= Exercise details =
Return only the lines from the start of the records through the line that contains "You are a GUI", inclusive; leave out all pictures.
━━ Task material ━━
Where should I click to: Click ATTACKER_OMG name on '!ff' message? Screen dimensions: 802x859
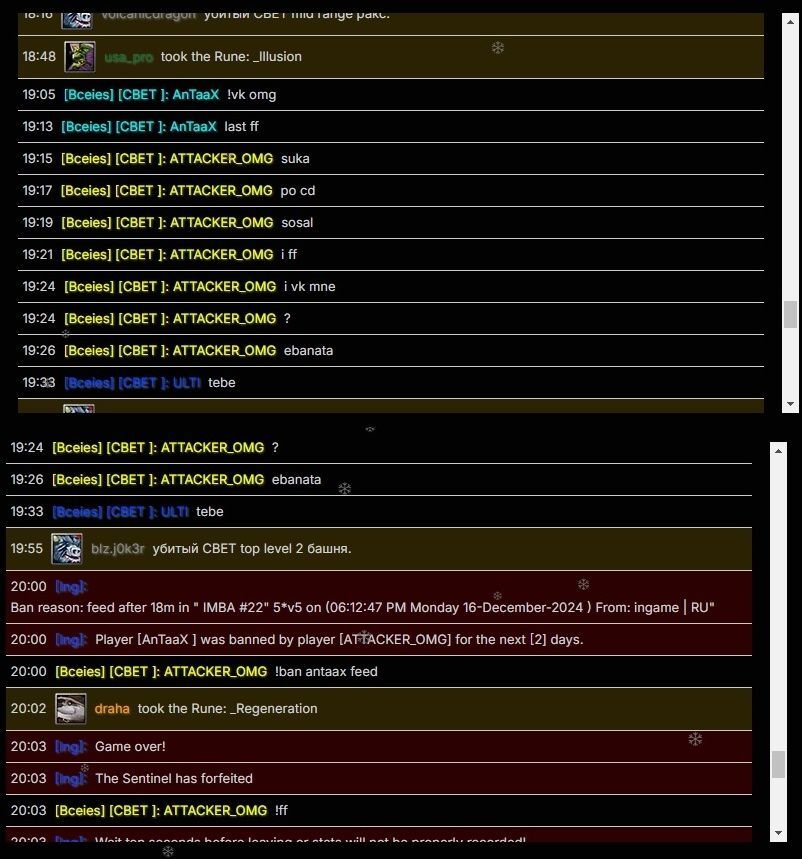coord(215,811)
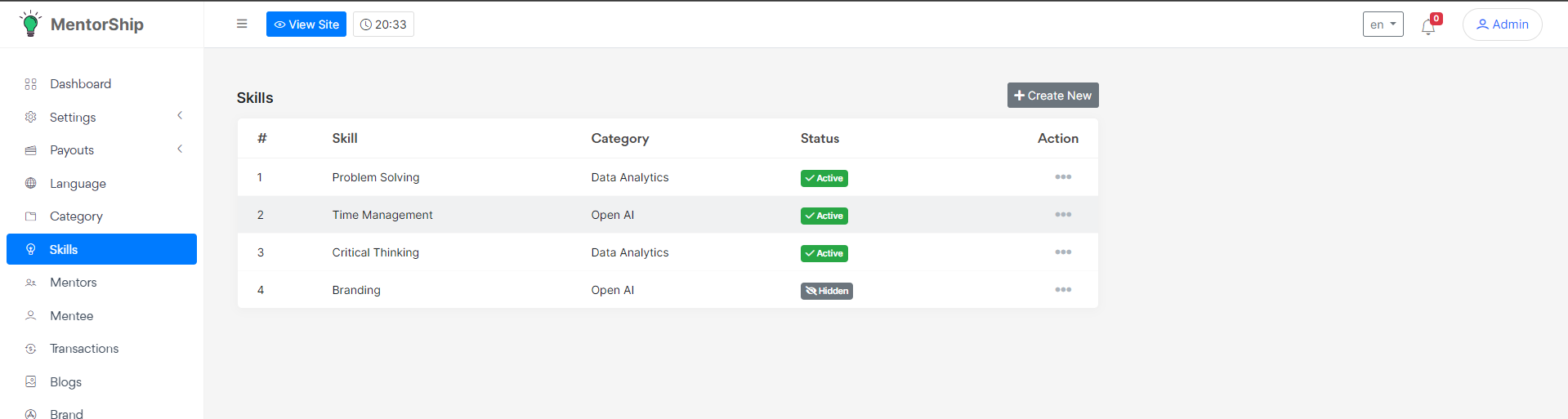Click the hamburger sidebar toggle icon
Image resolution: width=1568 pixels, height=419 pixels.
[242, 24]
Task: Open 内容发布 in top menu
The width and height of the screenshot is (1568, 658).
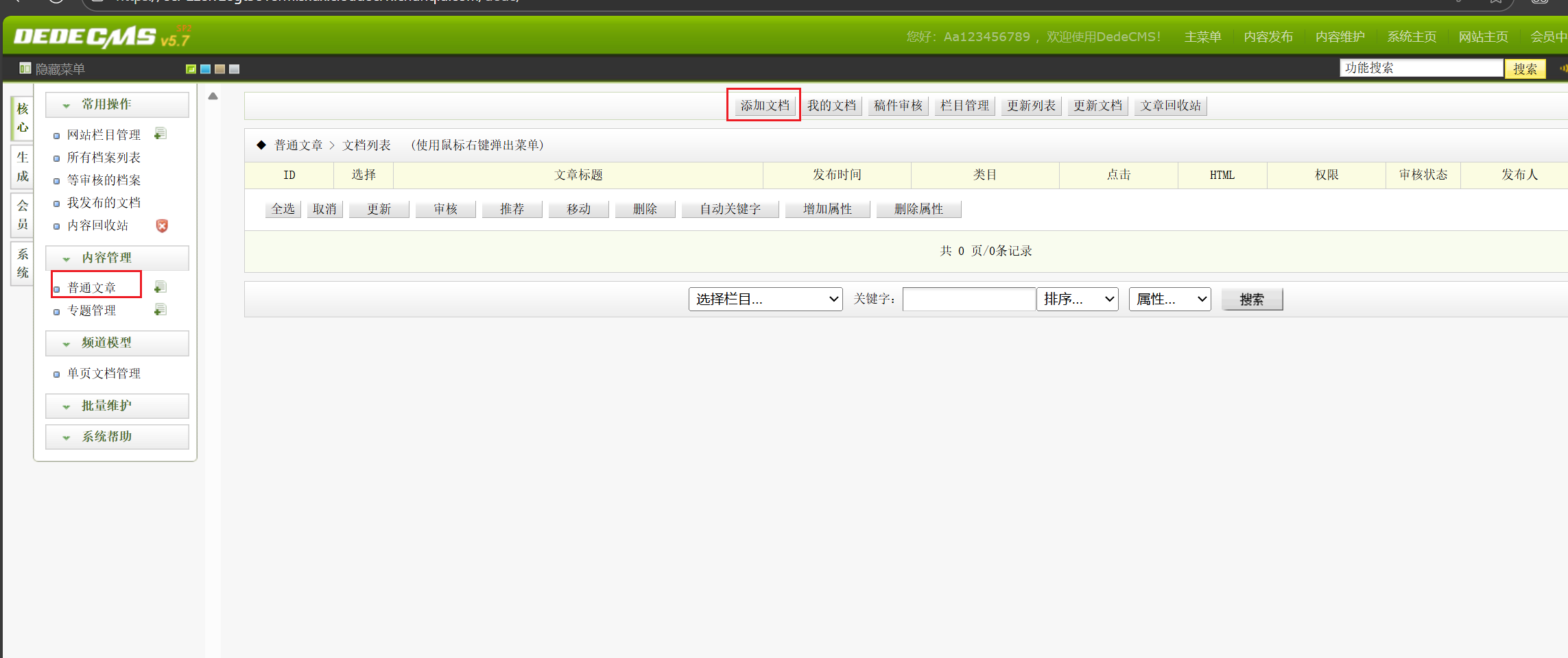Action: (1268, 37)
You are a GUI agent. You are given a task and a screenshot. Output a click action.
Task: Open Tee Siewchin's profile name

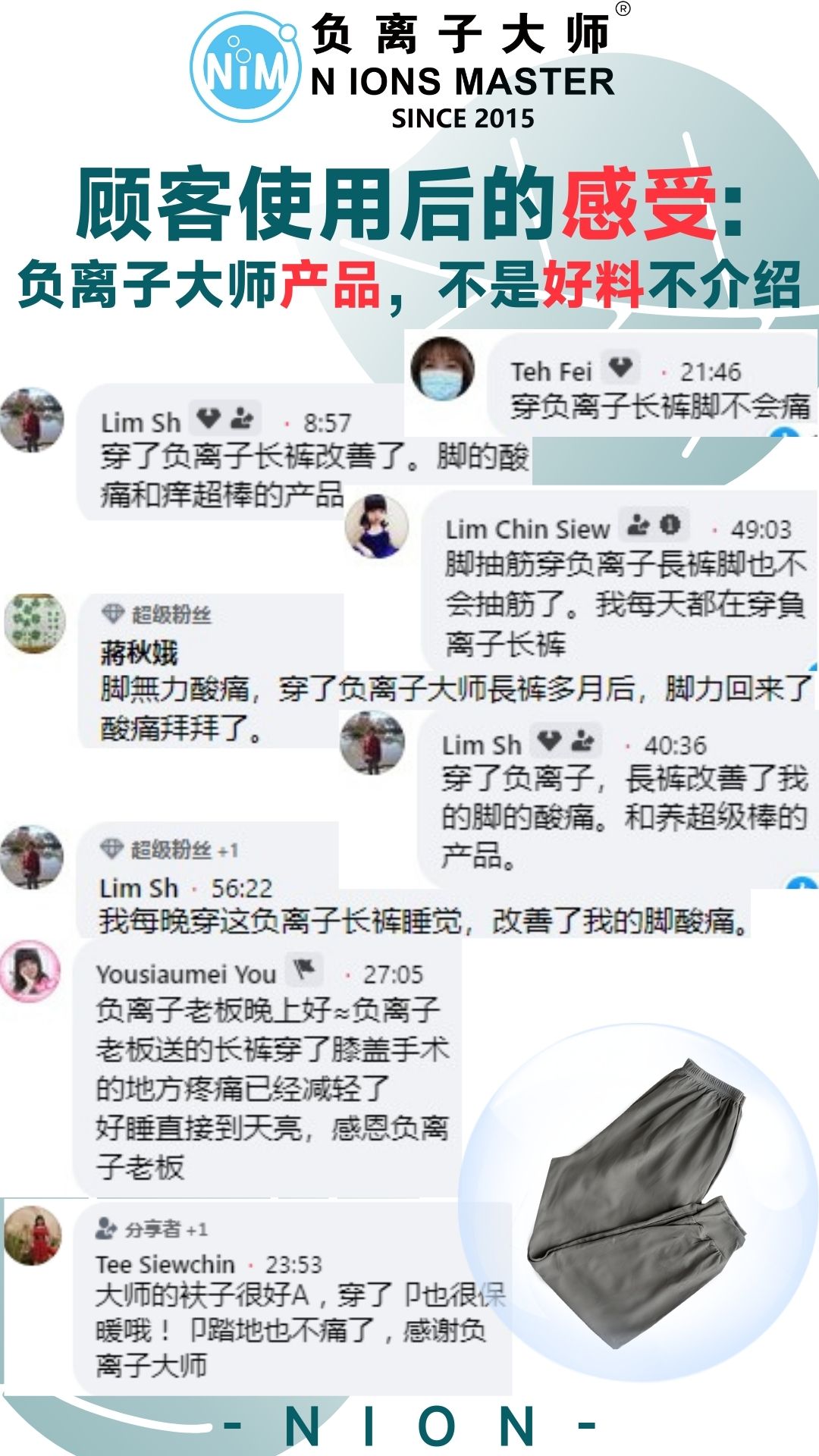pyautogui.click(x=165, y=1264)
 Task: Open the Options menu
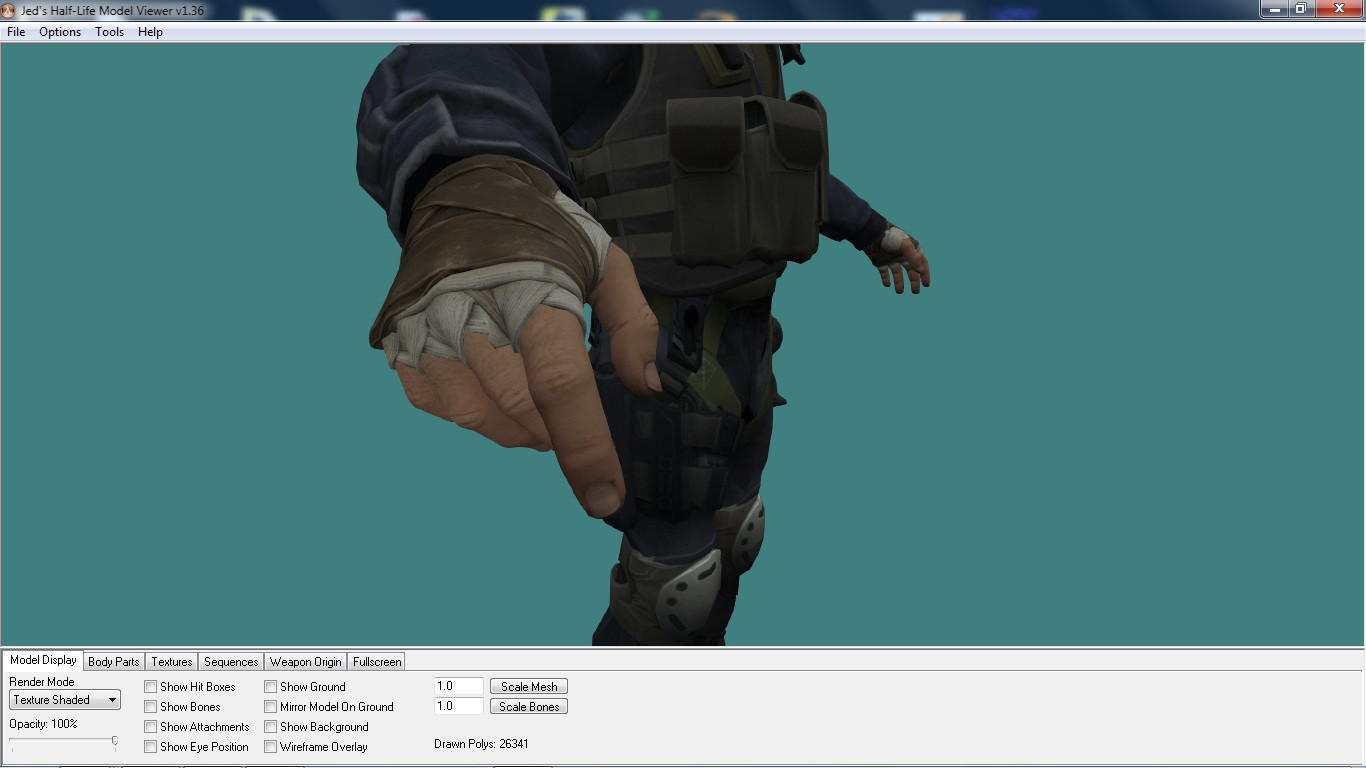(x=59, y=32)
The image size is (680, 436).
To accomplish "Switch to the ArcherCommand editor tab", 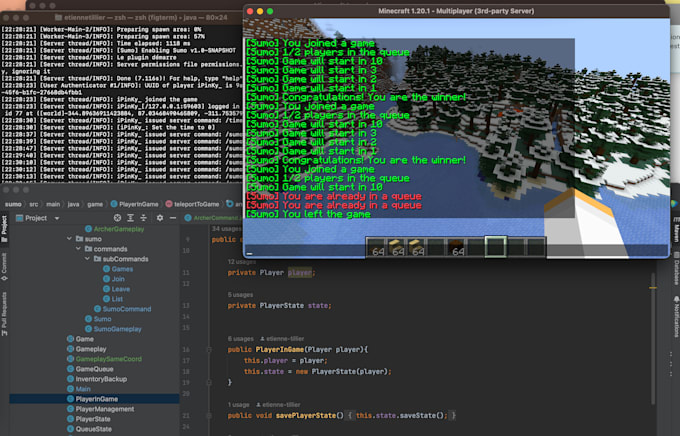I will click(214, 217).
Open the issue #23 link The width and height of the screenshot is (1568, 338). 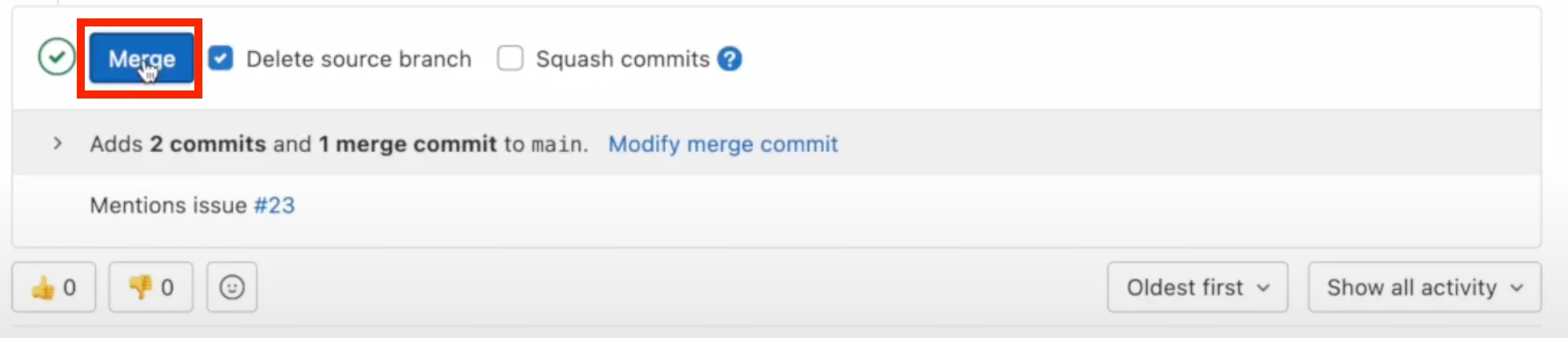[274, 206]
━━━
= Solution =
Where should I click to: Click ATTACKER_OMG name on '!ff' message? Screen dimensions: 802x859
coord(215,811)
Click the hamburger sidebar toggle icon
Image resolution: width=1568 pixels, height=419 pixels.
[242, 24]
Task: Open 内容发布 in top menu
The width and height of the screenshot is (1568, 658).
Action: (1268, 37)
You are a GUI agent. You are given a task and a screenshot. Output a click action.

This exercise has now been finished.